* **Exercise**:
Return every line of the listing below that contains the string "dimensions".

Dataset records
================

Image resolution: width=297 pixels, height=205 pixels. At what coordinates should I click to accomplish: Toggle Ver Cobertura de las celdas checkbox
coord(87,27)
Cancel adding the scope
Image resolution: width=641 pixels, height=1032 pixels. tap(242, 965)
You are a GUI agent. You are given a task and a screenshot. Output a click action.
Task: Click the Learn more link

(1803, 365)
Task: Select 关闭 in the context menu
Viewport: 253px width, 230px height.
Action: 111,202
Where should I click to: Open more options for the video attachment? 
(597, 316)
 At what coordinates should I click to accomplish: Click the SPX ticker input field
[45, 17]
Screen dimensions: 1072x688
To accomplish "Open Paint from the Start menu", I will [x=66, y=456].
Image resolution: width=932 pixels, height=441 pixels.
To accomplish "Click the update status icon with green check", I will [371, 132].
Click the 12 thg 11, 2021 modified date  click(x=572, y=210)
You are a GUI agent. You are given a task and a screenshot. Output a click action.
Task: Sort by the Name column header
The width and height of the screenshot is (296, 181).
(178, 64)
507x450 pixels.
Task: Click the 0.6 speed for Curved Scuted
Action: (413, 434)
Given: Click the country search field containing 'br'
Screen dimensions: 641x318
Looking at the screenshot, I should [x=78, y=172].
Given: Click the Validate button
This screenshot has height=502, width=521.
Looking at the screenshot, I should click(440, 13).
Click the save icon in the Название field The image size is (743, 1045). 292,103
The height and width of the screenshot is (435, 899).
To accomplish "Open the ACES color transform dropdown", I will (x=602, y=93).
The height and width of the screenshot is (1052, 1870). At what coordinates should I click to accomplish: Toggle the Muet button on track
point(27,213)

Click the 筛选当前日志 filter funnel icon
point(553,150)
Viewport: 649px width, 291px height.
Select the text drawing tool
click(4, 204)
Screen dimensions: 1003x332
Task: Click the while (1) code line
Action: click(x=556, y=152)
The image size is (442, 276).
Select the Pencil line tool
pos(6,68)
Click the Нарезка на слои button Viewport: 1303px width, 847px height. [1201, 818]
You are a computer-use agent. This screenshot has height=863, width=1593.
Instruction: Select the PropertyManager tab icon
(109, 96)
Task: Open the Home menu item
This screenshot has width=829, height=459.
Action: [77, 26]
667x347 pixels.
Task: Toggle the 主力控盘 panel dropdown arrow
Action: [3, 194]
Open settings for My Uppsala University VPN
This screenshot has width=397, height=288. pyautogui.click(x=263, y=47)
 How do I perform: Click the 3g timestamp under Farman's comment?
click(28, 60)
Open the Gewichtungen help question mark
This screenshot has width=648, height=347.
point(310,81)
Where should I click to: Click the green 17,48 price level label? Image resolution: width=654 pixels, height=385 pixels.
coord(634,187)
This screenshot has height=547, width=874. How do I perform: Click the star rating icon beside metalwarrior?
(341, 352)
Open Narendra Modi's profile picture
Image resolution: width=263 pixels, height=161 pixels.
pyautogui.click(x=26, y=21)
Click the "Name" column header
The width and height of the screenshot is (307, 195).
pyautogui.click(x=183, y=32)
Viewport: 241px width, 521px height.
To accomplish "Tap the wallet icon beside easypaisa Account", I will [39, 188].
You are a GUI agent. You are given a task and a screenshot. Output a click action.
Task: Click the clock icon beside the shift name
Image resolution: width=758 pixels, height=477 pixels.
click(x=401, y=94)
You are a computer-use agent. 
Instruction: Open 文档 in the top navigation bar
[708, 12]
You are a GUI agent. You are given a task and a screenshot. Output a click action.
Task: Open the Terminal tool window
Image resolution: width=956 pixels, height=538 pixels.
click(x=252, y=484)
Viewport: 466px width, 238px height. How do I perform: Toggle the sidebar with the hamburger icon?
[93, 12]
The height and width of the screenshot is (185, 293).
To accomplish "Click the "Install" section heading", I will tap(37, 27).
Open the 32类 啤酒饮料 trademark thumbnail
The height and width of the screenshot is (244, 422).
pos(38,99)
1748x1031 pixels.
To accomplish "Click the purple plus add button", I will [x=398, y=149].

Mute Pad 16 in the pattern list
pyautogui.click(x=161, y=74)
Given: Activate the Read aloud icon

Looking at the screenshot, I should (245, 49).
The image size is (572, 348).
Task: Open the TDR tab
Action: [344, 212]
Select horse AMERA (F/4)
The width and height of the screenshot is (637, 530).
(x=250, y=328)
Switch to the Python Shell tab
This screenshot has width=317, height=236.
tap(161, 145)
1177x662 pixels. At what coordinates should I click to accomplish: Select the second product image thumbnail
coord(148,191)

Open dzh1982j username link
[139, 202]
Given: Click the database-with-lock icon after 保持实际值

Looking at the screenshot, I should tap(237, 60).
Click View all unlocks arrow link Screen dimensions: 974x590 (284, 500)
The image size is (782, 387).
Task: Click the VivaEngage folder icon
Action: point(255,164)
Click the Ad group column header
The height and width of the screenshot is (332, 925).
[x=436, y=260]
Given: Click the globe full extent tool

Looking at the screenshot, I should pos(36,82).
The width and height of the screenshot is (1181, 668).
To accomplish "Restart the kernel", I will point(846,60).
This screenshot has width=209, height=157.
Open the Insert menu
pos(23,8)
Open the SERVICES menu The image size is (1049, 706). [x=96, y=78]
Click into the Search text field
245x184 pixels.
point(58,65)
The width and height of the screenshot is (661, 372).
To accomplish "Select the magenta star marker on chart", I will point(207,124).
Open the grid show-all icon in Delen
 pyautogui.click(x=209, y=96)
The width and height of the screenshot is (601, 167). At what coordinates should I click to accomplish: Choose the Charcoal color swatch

================

* **Written solution**:
Screen dimensions: 1072x688
Screen dimensions: 641x318
Screen dimensions: 1003x332
Click View all unlocks arrow link Screen dimensions: 974x590 (284, 500)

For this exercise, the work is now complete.